EXERCISE BRIEF
In the material below, find the line containing "Task: Click the pink 知识 button" and output it and all lines after it exactly, through the last one, without the pictures.

GIVEN ENTRIES
-----

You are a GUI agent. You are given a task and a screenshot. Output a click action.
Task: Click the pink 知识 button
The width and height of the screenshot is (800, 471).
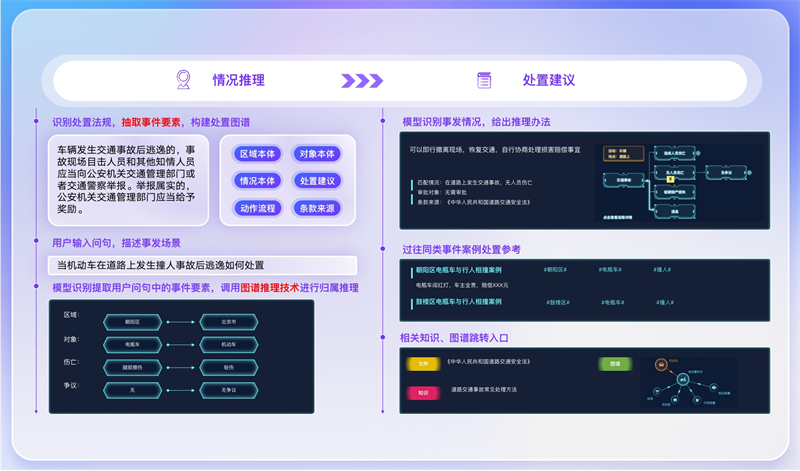tap(423, 393)
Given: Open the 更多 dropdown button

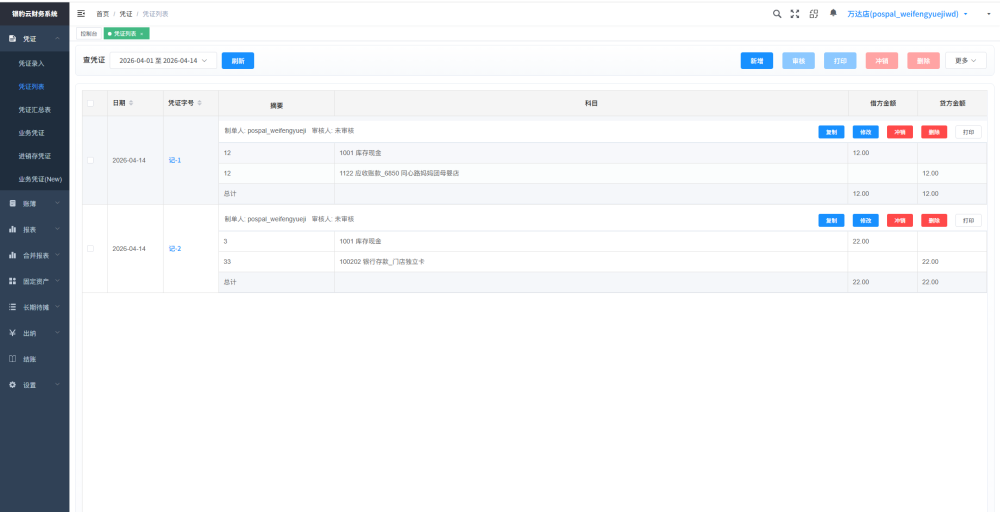Looking at the screenshot, I should click(x=966, y=61).
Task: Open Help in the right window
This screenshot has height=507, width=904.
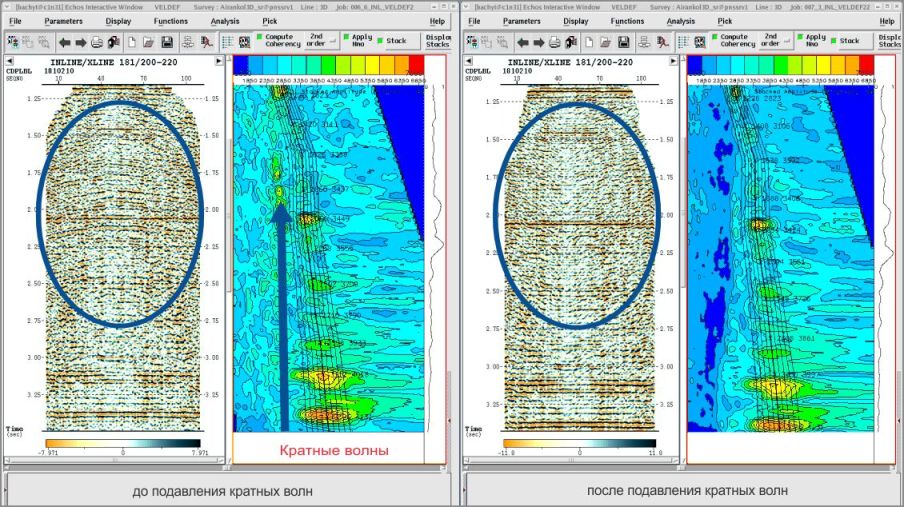Action: 885,20
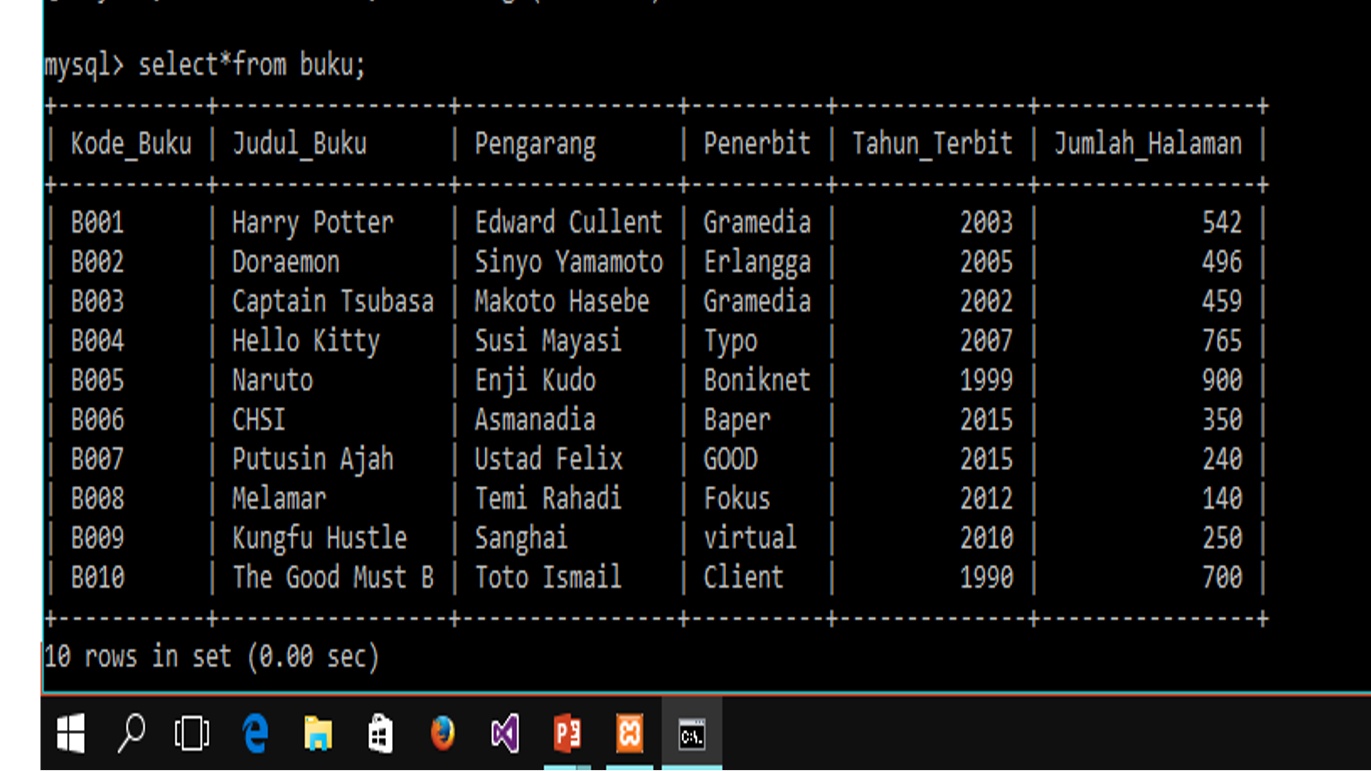Open the XAMPP Control Panel from taskbar
1371x771 pixels.
pos(630,733)
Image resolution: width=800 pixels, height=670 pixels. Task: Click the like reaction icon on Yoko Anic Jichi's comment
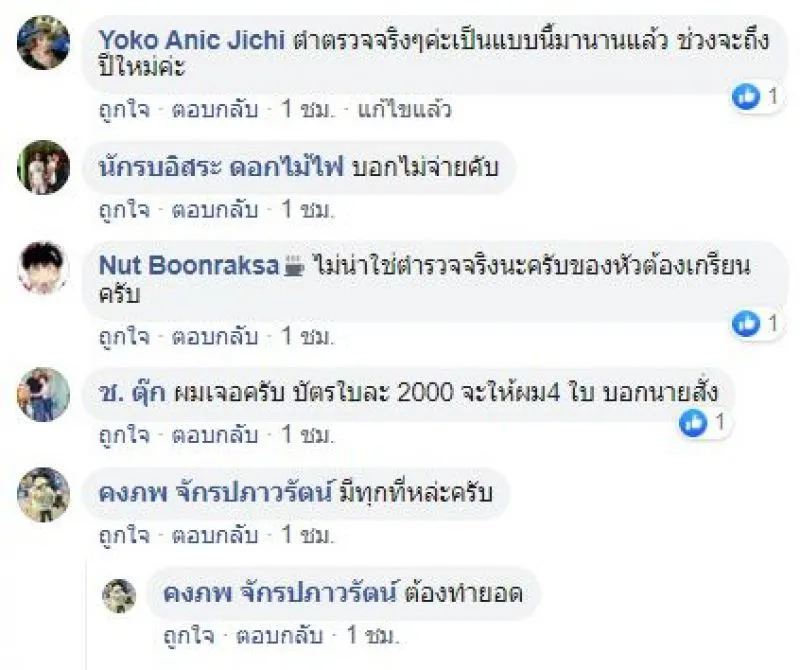[x=746, y=96]
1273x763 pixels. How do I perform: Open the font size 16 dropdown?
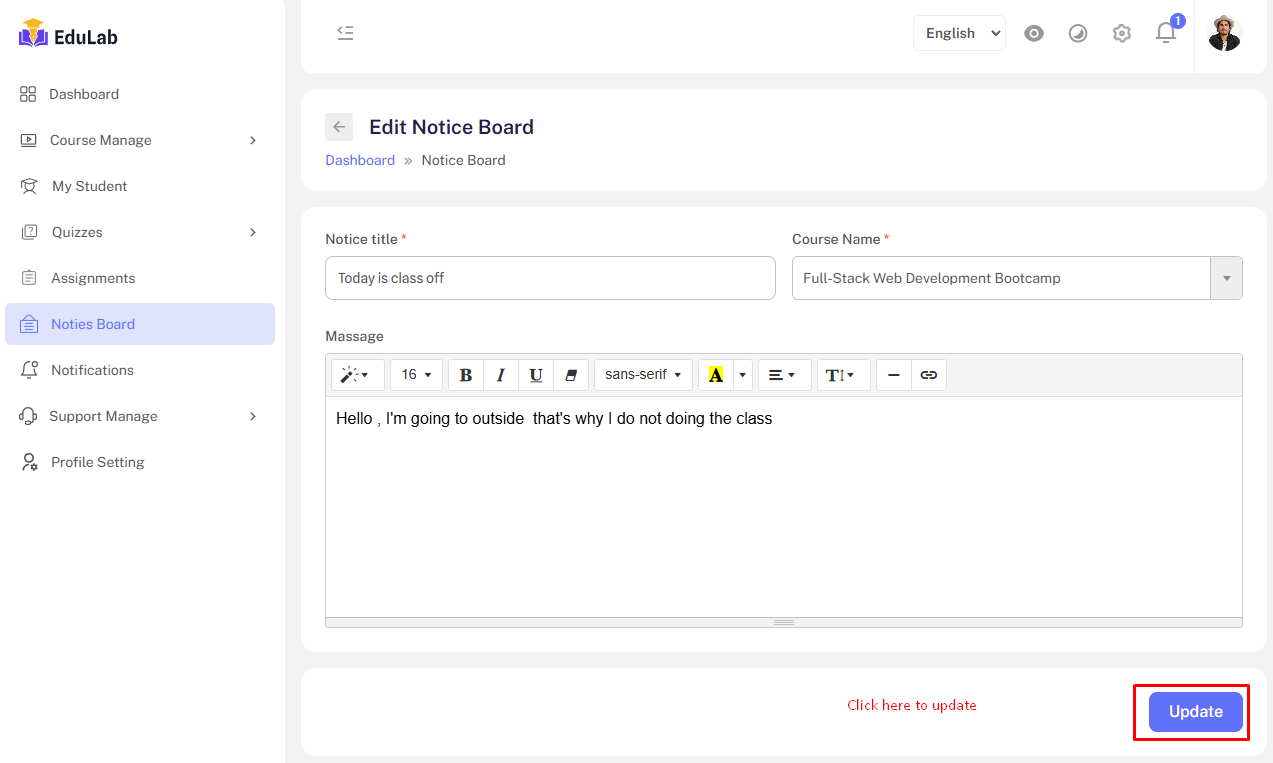click(x=416, y=375)
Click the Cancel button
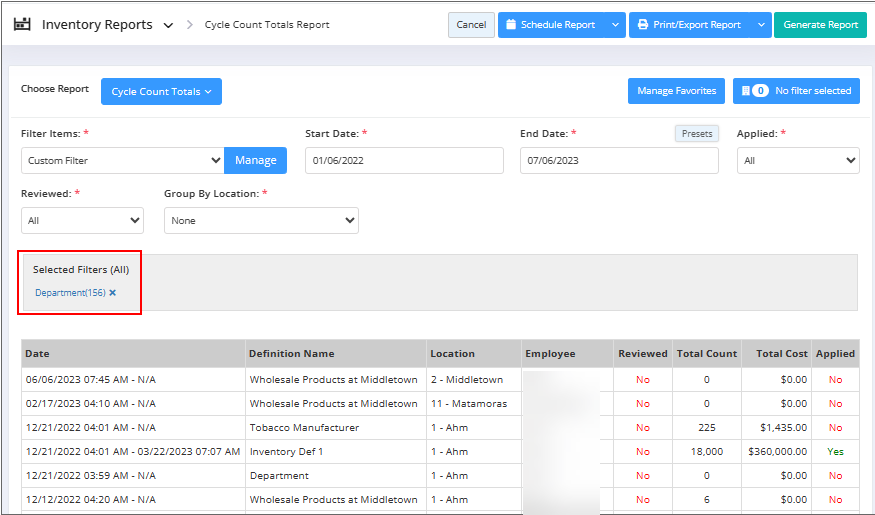875x515 pixels. 471,25

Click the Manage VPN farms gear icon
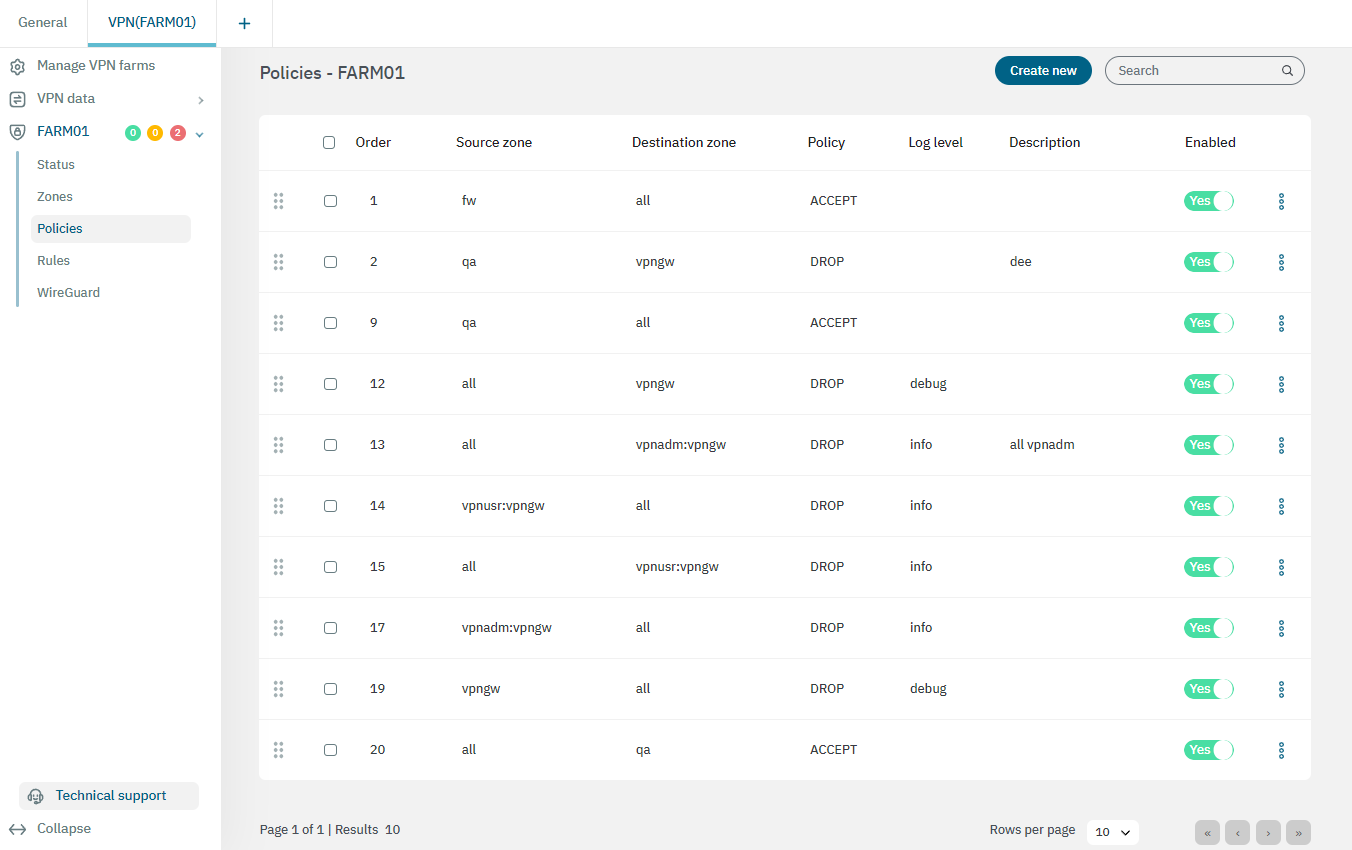click(17, 66)
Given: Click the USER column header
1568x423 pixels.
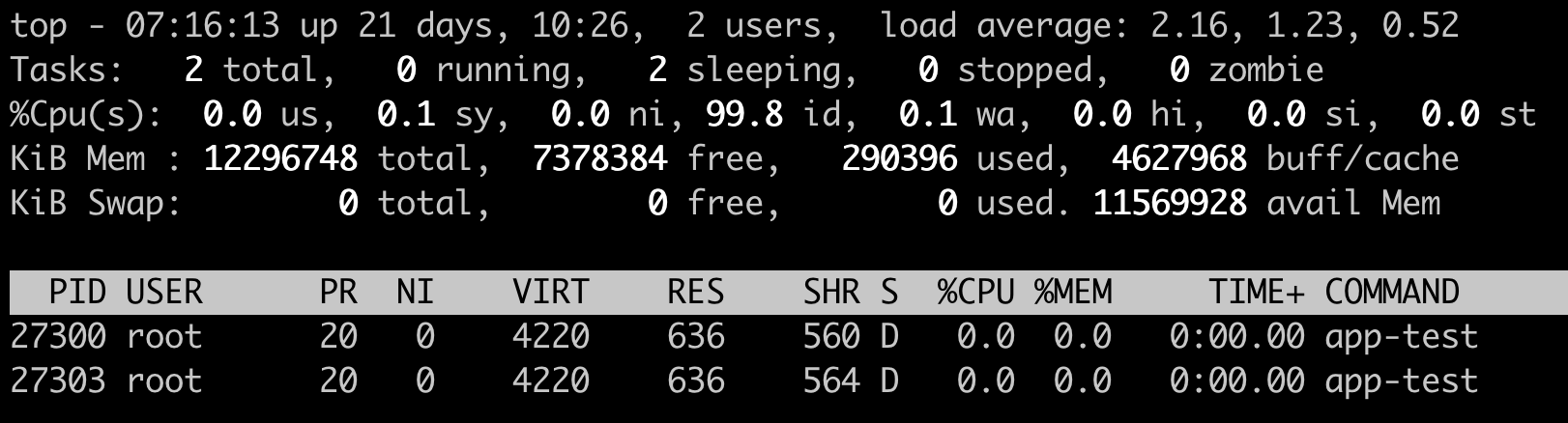Looking at the screenshot, I should 164,292.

-----

WRITTEN SOLUTION
Task: Click the pink 知识 button
The width and height of the screenshot is (800, 471).
tap(423, 393)
Given: Open the 更多 dropdown button

Looking at the screenshot, I should click(x=966, y=61).
Task: Open Help in the right window
This screenshot has height=507, width=904.
Action: 885,20
Open the XAMPP Control Panel from taskbar
1371x771 pixels.
pos(630,733)
Image resolution: width=800 pixels, height=670 pixels. Task: Click the like reaction icon on Yoko Anic Jichi's comment
[x=746, y=96]
1273x763 pixels. How do I perform: Open the font size 16 dropdown?
click(x=416, y=375)
Click the Cancel button
875x515 pixels. 471,25

Click the Manage VPN farms gear icon
click(17, 66)
Given: Click the USER column header
1568x423 pixels.
Looking at the screenshot, I should 164,292.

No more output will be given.